SOURCE TEXT >>
==*==
Same feline suspected in three cases including Horalahalli where a 11-year-old boy was killed
Mysuru: With the threat of leopard attack returning to haunt villagers in T. Narasipur taluk, especially after a 11-year-old boy was killed by the big cat at Horalahalli on Jan. 21, the Forest Department has stepped up its operation to trap the elusive animal with the help of technology.
Using Google Map, Forest personnel have installed camera traps to keep track of the leopard, as there are growing suspicions over the same leopard claiming three lives in recent months in different parts of T. Narasipur taluk.
This follows back-to-back incidents of leopard attacks that forced Chief Minister Basavaraj Bommai to direct the authorities to form Special Squads to trap the animal. Acting on the same, Deputy Commissioner Dr. K. V. Rajendra discussed the issue with Principal Chief Conservator of Forest (PCCF, Wildlife) and issued shoot-at-sight orders on the leopard.
==*==
WHAT YOU NEED TO DO >>
A: From the leopard article, write out the part that opens with the words containing "This follows back-to-back" and closes with "on the leopard.".
B: In the leopard article, what did Forest personnel use to install camera traps to keep track of the leopard?
These records have nothing to do with the leopard article.

Records taken from a collection >>
==*==
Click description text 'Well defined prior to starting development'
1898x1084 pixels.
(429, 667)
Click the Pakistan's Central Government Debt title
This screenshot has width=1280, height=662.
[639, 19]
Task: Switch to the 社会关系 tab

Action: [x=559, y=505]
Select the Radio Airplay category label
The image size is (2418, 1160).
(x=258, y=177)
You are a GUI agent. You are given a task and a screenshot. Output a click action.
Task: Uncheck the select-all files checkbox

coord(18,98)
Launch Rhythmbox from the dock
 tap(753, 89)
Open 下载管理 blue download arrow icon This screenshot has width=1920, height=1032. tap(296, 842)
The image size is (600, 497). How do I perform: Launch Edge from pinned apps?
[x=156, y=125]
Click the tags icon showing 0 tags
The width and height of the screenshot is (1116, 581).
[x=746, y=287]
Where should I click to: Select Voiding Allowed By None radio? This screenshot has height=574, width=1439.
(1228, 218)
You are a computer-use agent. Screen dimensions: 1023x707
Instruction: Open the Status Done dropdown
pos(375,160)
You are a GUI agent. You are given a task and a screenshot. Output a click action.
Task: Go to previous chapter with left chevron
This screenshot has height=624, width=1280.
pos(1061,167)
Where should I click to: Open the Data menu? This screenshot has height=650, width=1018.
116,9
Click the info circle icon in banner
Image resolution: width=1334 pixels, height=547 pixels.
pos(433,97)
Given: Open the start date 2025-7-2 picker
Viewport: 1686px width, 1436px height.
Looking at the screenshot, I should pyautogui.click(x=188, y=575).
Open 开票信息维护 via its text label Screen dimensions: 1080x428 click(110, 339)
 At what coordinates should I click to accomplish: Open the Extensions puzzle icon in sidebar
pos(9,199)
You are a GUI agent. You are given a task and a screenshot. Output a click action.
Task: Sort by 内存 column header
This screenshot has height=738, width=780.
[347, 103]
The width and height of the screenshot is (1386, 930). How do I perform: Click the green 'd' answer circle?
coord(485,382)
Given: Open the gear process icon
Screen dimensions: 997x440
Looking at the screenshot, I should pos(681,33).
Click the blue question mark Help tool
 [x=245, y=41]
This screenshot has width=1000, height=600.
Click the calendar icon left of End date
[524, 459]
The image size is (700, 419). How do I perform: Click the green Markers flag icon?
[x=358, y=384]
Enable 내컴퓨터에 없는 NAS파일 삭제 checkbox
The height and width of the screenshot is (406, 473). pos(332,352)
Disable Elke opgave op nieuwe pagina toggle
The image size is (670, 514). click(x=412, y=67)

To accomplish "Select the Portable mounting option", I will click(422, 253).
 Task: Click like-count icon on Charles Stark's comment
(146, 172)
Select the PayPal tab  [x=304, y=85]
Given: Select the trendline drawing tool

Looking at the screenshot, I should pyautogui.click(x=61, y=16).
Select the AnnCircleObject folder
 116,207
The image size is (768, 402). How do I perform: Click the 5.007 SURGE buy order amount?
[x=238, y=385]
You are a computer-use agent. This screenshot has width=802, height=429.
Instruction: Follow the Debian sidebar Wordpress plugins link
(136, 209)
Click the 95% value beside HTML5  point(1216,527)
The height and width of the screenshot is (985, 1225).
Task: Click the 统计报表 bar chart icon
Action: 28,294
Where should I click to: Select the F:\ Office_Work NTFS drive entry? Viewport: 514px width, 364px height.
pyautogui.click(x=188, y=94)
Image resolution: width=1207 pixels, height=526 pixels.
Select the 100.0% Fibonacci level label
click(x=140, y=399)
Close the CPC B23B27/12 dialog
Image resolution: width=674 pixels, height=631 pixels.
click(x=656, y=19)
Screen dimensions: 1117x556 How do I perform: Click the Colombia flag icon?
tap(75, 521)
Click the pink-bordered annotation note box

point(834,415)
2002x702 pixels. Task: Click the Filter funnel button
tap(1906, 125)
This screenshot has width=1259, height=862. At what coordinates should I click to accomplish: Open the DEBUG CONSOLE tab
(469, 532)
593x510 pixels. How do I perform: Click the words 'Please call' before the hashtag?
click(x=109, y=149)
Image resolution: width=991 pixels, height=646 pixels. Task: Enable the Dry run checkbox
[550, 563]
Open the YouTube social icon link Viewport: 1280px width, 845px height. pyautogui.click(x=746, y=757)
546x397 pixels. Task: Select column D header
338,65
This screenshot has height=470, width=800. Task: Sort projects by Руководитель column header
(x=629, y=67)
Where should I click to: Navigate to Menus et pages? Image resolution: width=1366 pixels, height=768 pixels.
==*==
RESPONSES PER TASK >>
A:
This follows back-to-back incidents of leopard attacks that forced Chief Minister Basavaraj Bommai to direct the authorities to form Special Squads to trap the animal. Acting on the same, Deputy Commissioner Dr. K. V. Rajendra discussed the issue with Principal Chief Conservator of Forest (PCCF, Wildlife) and issued shoot-at-sight orders on the leopard.

B: Google Map.